▶ _WORK ORDER_: Each record that follows should be transcribed word for word.

START SOURCE RECORDS

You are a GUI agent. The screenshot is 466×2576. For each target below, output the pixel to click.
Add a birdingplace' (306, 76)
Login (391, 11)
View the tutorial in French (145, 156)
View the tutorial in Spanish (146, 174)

END SOURCE RECORDS

▶ _REPLY TO THE EXERCISE_:
You are a GUI agent. The screenshot is 466×2576. For each target below, output the pixel to click.
Add a birdingplace' (306, 76)
Login (391, 11)
View the tutorial in French (145, 156)
View the tutorial in Spanish (146, 174)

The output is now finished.